Written by Clare Ferguson and Patryk Pawlak,
The escalation of the conflict between Iran and Saudi Arabia – just a few weeks after the two countries sat down at the same table for the first time to discuss the conflict in Syria – comes at a particularly sensitive moment.
Diplomatic ties between Iran and Saudi Arabia – two powerhouses and main rivals in the Muslim world – have been downgraded or even severed by both sides in the past, and in this context, the latest decisions by Saudi Arabia and several other Gulf countries to ostracise Iran do not represent a radical change in their bilateral relations. Nevertheless, the present situation gives cause for concern considering the growing sectarian problems in the region.
Relations between Iran and Saudi Arabia have always been complicated. The 1979 Revolution in Iran and the Iran-Iraq war (1980-1988) helped to solidify historical antagonisms between the two countries, and have influenced their foreign policies. Teheran and Riyadh have increasingly traded hostilities since 2011, including through their Syrian, Iraqi and Yemeni proxies.

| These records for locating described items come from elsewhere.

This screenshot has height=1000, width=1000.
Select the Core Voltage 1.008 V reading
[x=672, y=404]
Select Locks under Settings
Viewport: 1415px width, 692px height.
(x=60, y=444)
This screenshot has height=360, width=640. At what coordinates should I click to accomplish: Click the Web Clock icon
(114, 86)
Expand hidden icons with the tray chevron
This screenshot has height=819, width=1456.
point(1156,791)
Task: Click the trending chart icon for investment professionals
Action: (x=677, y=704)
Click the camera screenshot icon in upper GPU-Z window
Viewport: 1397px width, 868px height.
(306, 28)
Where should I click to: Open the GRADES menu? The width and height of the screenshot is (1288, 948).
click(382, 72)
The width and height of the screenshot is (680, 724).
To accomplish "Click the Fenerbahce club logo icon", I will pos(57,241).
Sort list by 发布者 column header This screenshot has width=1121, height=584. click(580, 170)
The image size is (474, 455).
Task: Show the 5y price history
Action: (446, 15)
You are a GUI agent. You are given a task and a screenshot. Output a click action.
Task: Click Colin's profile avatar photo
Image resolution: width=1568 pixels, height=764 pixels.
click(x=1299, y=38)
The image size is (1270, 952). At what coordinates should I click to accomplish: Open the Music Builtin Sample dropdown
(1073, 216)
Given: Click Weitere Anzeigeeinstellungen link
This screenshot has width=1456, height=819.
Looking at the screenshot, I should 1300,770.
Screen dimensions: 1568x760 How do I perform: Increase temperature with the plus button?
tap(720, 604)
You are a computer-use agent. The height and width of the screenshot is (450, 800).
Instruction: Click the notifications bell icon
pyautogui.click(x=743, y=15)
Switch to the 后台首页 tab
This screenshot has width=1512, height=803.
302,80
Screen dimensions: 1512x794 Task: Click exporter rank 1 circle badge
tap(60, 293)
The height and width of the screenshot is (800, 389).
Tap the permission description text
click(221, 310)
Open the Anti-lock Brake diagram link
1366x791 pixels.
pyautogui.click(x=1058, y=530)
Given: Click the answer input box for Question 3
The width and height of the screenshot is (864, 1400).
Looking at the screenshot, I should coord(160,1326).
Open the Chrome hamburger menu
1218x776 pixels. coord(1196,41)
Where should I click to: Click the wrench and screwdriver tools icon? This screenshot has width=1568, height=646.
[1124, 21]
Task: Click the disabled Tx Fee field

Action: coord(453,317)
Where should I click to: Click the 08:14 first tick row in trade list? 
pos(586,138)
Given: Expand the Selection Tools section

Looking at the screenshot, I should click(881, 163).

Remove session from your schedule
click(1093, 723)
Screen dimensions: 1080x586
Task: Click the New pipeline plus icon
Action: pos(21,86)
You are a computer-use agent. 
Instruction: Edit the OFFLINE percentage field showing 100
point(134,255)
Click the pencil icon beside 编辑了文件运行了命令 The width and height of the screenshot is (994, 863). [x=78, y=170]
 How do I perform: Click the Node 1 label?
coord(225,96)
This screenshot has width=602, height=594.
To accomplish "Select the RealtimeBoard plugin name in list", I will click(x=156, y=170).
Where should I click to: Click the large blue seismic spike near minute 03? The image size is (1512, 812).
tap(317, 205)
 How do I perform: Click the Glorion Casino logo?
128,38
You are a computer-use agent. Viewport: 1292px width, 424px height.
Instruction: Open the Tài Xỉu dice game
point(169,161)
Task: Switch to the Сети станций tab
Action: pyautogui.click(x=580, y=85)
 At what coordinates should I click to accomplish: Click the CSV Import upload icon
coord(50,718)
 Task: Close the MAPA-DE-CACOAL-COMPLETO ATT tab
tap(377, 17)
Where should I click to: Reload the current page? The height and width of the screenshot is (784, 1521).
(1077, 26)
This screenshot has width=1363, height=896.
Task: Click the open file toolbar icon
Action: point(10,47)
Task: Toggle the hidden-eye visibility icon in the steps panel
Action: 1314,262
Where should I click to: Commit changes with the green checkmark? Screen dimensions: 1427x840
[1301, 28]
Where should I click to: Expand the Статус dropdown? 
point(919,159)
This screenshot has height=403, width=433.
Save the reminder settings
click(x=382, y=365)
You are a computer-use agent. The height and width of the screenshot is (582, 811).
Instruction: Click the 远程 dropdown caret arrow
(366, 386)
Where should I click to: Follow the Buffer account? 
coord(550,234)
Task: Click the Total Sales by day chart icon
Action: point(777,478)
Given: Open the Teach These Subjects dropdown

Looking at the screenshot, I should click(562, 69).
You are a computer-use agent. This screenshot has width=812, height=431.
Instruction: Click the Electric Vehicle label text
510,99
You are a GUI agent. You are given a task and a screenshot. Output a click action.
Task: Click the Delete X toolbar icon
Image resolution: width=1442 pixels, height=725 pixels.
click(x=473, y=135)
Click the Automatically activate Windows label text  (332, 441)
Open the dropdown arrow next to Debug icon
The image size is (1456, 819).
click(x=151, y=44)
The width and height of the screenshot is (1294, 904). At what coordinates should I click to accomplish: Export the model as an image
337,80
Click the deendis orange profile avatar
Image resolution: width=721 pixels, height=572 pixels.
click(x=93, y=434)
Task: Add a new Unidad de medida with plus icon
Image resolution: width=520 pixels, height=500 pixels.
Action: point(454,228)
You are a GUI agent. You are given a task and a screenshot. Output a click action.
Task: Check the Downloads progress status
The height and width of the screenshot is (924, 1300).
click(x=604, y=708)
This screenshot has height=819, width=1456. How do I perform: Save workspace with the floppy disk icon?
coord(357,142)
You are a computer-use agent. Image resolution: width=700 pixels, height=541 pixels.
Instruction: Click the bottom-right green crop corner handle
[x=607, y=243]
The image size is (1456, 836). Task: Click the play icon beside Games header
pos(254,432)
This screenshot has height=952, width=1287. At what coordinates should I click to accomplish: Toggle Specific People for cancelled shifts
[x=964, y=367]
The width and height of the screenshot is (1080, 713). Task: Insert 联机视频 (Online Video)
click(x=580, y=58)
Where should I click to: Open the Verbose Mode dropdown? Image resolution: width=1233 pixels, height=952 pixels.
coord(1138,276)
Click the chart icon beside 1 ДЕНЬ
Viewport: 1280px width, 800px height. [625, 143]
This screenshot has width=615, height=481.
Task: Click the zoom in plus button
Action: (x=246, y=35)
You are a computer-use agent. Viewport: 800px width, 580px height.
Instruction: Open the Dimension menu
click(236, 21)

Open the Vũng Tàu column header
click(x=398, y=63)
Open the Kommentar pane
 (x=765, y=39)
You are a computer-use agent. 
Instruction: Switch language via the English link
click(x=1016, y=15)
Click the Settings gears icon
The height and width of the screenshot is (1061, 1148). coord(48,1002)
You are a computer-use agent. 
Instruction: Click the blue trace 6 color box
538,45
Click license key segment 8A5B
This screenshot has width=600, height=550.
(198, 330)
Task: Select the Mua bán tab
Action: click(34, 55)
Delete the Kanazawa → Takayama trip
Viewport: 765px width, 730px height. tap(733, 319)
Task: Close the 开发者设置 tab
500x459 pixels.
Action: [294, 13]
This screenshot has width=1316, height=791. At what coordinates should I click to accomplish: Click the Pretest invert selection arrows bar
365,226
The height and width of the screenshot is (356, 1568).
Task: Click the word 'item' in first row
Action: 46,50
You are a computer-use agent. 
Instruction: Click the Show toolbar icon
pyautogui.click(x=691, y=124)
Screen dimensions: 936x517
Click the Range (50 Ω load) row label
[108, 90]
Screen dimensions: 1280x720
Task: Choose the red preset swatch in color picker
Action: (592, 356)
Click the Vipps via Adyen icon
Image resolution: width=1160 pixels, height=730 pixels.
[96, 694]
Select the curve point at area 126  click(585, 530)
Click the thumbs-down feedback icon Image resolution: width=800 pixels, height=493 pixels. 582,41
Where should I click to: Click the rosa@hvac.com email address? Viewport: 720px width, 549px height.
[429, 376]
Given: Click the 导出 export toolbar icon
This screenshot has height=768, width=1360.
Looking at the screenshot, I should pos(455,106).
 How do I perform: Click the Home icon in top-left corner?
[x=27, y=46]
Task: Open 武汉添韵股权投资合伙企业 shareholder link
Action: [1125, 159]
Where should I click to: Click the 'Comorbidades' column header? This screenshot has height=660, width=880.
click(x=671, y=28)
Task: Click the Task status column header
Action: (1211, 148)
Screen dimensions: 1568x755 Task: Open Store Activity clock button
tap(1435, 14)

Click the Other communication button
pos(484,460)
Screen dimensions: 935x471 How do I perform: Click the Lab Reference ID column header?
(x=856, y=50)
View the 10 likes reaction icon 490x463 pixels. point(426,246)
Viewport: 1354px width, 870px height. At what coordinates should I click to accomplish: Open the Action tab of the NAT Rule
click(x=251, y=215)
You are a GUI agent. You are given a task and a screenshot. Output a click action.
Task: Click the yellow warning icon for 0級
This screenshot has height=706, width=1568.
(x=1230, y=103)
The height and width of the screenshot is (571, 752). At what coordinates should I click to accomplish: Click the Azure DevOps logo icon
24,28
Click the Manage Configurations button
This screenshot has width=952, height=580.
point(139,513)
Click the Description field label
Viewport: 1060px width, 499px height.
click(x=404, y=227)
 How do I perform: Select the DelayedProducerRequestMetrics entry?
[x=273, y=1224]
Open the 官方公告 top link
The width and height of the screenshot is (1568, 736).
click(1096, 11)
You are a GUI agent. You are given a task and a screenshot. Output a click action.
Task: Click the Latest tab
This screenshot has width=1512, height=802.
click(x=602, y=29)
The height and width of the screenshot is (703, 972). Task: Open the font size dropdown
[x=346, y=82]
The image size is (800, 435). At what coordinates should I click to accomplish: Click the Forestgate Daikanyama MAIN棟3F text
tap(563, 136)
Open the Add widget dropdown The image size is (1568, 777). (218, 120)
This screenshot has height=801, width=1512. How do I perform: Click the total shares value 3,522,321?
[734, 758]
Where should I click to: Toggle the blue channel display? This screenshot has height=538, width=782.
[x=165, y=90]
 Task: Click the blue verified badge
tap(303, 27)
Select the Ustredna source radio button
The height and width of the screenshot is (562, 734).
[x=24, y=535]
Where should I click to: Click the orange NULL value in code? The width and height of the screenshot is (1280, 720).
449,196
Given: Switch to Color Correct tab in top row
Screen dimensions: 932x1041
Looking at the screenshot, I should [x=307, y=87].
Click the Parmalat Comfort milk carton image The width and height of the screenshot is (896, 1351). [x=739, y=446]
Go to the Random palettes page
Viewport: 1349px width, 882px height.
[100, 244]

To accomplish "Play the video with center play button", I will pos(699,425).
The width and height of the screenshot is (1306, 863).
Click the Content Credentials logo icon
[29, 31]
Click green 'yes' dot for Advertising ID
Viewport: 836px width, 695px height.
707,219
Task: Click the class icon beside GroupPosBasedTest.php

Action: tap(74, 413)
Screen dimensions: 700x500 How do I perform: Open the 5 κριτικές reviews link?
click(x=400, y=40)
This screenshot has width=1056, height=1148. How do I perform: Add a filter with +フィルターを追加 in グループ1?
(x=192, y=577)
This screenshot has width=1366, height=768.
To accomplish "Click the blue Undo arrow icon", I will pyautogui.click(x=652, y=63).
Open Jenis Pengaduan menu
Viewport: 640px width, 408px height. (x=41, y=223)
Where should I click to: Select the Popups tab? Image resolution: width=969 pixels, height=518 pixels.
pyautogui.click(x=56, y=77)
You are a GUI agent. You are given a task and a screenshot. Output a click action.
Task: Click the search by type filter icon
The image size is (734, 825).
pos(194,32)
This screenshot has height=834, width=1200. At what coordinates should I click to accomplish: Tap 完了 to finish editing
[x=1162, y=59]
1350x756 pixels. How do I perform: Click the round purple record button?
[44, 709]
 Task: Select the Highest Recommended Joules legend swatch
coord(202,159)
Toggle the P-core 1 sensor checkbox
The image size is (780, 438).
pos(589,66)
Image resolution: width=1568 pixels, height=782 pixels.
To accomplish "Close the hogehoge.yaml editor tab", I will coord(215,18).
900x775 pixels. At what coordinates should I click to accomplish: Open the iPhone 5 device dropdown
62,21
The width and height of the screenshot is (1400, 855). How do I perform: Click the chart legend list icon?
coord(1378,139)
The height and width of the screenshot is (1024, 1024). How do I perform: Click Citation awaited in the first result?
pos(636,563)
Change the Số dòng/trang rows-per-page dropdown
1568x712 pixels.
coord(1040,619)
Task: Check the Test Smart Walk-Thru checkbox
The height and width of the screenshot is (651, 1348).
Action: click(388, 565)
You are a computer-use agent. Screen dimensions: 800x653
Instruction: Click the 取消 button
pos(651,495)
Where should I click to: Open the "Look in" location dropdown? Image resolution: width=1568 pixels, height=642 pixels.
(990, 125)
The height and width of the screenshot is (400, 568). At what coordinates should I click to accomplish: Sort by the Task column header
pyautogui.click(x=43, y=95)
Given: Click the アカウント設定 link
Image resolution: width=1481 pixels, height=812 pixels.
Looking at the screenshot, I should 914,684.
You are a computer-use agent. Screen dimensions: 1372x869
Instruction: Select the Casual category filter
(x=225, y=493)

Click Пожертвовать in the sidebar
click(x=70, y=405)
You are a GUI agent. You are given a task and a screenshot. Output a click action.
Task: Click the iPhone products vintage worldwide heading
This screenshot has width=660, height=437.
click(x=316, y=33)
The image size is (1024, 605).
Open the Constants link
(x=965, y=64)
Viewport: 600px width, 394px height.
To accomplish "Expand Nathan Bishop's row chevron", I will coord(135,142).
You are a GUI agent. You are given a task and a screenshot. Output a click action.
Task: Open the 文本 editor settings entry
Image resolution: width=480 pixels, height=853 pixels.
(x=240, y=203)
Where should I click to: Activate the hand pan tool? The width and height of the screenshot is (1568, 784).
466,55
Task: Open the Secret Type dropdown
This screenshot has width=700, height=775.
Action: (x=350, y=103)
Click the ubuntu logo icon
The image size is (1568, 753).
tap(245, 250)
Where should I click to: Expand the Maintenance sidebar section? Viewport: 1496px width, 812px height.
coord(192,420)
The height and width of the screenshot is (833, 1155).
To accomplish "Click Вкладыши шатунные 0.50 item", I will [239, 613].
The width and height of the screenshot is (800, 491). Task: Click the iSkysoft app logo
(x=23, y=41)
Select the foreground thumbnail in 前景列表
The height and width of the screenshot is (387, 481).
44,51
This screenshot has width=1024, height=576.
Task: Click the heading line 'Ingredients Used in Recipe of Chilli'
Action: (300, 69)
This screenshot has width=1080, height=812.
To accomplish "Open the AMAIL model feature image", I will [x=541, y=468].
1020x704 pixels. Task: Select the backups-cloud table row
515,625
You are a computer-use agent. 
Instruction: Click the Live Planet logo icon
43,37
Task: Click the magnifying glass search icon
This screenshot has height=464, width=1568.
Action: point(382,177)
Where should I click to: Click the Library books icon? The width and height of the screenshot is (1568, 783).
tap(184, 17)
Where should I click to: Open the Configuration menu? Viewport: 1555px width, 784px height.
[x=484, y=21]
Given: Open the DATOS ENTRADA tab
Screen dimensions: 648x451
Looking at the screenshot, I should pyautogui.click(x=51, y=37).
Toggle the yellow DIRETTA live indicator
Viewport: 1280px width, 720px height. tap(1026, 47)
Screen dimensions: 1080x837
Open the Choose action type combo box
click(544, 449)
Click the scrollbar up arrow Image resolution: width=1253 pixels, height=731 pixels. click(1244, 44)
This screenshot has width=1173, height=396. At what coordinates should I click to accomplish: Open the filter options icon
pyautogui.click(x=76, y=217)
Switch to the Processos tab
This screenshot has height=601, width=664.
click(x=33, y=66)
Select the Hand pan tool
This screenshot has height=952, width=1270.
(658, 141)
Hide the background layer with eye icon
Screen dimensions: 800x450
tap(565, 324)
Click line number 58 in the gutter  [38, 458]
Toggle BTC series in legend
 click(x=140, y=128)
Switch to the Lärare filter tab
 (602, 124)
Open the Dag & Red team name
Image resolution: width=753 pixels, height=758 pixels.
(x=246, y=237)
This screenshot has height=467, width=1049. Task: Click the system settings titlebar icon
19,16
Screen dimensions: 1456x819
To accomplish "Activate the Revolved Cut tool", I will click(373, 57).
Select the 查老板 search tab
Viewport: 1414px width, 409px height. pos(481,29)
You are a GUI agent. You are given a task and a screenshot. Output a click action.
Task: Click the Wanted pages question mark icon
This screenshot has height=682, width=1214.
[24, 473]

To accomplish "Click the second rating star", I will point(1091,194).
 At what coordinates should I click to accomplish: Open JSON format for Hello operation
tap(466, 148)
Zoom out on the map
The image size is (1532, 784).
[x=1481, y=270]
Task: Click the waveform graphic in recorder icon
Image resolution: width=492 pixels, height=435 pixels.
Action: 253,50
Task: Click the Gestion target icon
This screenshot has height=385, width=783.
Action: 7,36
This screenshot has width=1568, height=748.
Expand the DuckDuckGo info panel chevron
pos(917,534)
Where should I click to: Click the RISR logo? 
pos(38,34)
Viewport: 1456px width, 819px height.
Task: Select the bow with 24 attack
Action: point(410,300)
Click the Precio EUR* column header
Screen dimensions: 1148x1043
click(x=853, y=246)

Iran, a state with a Shia Muslim majority, stands accused of interfering in the internal affairs of Saudi Arabia, Bahrain and other Gulf countries with significant Shia minorities. Meanwhile, Iran also accuses Saudi Arabia of anti-Shiite discrimination.
Although many of the beliefs and practices of the different branches of the Islamic faith are shared, leadership disputes within the Muslim community have gradually resulted in the formation of two main branches: the Sunni and the Shia. Furthermore, the Shia branch comprises a range of different groups, such as the Khawarij, Ahmadiyaa, and Imamiyya. Despite the many religious and cultural connections they share, different branches of the Islamic faith differ from each other in their interpretations of aspects of the faith, views on Islamic history, and conceptions of leadership. The range of commonalities and differences between these communities is particularly relevant today, when many conflicts in the Muslim world are depicted in sectarian terms.
Sunni Islam is by far the largest branch of Islam, having largely avoided fundamental divisions, and its followers therefore constitute 87-90% of the Muslim global population. Sunni Islam claims to represent the Muslim consensus concerning the teachings of the Prophet Muhammad, and originated among those Muslims who deny Ali ibn Abi Talib as the Prophet’s sole successor. Sunnis do not believe that leaders of the Muslim community are infallible, and whilst Sunni institutions and individuals may be influential, there is no centralised religious authority, and only a vague hierarchy.
To the contrary, followers of Shia Islam – a minority in the world’s total Muslim population – believe that Ali ibn Abi Talib and his descendants represent the only legitimate succession to the Prophet Muhammad. Nevertheless, Shia Muslim believers themselves have disagreed over the leadership, leading to the emergence of numerous further communities. Understanding their origins and religious foundations – in particular in relation to the much larger Sunni branch – is essential for a better comprehension of developments in Syria, or the regional rivalries between Iran and Saudi Arabia.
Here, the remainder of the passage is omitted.